If you search their scientific name _Varanus beccari_ you can often find care sheets better as sometimes they have more than one common name. Also try searching Beccari's monitor. For more information, if you haven't already you'll probably have better luck posting in the lizard section where the experienced keepers are more likely to look


----------



## bampoisongirl (Mar 28, 2008)

Pop a post in here

http://www.reptileforums.co.uk/forums/lizards/207665-monitors-tegus.html

There are loads of beccari owners in there who will be able to help you. From what I've heard though they aren't the most handleable species and are very shy, but this can be improved with hard work.


----------



## tremerz97 (Nov 30, 2012)

SammieJane said:


> Hey everyone
> 
> I'm looking for some advice on black tree monitors - I went to the local reptile shop to get food for the crested gecko, and came across a lovely looking black tree monitor. Which I (of course), instantly fell in love with.
> 
> ...


never feed dog food or cat food to a lizard, whole prey is best, ie chicks, mice, rats ect ect. then some live food like locust and dubia roaches


----------



## SammieJane (Jan 7, 2013)

Thanks for the advice everyone, I did indeed find more care sheets under the latin name, it never occured to me to search it before!

I'll definitely pop a post on the monitor/tegu thread - I'm in no rush to be purchasing such a big lizard, a lot more research to do first 

And tremerz, thanks for the food advice, I asked because it seemed a little odd to be suggested pet food, since its formulated for something else, (something distinctly furry and un-lizard like!) but was a particularly convenient way to feed one!


----------



## tremerz97 (Nov 30, 2012)

SammieJane said:


> Thanks for the advice everyone, I did indeed find more care sheets under the latin name, it never occured to me to search it before!
> 
> I'll definitely pop a post on the monitor/tegu thread - I'm in no rush to be purchasing such a big lizard, a lot more research to do first
> 
> And tremerz, thanks for the food advice, I asked because it seemed a little odd to be suggested pet food, since its formulated for something else, (something distinctly furry and un-lizard like!) but was a particularly convenient way to feed one!

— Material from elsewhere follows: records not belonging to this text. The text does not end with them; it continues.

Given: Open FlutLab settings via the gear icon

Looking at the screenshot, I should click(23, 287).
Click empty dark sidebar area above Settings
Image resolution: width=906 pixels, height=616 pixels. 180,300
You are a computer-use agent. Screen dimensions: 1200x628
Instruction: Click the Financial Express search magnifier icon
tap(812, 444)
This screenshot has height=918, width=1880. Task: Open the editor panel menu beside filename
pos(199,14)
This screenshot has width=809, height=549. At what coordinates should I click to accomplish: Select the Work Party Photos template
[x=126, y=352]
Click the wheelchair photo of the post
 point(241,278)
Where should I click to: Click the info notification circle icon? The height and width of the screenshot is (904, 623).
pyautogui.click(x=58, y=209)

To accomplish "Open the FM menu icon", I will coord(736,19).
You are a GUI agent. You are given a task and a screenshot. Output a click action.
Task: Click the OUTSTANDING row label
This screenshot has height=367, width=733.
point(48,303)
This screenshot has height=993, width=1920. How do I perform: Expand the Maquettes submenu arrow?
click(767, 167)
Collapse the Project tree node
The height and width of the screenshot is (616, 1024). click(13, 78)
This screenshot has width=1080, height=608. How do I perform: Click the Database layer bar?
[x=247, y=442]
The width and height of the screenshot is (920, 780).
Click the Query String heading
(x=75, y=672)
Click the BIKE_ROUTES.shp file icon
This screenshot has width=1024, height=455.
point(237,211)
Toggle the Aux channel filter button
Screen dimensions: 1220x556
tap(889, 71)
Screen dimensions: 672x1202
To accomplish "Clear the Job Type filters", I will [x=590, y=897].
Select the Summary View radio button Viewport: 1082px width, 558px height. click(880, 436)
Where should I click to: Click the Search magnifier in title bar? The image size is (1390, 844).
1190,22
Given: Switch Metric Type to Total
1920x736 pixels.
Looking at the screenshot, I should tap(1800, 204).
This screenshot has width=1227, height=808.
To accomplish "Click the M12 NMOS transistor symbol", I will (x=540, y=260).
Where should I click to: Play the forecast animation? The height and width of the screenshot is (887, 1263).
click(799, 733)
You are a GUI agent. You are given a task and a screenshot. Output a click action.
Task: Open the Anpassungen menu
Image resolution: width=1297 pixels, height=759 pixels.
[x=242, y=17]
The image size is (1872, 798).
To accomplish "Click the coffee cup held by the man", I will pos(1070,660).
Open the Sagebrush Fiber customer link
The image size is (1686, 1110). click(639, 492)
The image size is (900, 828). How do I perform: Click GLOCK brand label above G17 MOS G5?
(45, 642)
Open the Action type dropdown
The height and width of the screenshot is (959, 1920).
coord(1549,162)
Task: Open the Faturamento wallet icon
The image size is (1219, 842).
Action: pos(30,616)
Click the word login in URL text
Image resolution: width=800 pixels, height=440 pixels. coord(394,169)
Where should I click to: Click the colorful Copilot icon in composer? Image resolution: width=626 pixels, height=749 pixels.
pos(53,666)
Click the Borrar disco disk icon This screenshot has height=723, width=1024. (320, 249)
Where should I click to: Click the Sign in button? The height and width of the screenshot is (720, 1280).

can i just say good on you for doing your research! we get plenty of people on here saying ive bought this how do i care for it?


----------



## SammieJane (Jan 7, 2013)

Thanks Tremerz  As much as I definitely do do impulse purchases, I would never buy a living creature on impulse, its just unfair on the animal if it turns out that I'm not in a position to look after it properly!


----------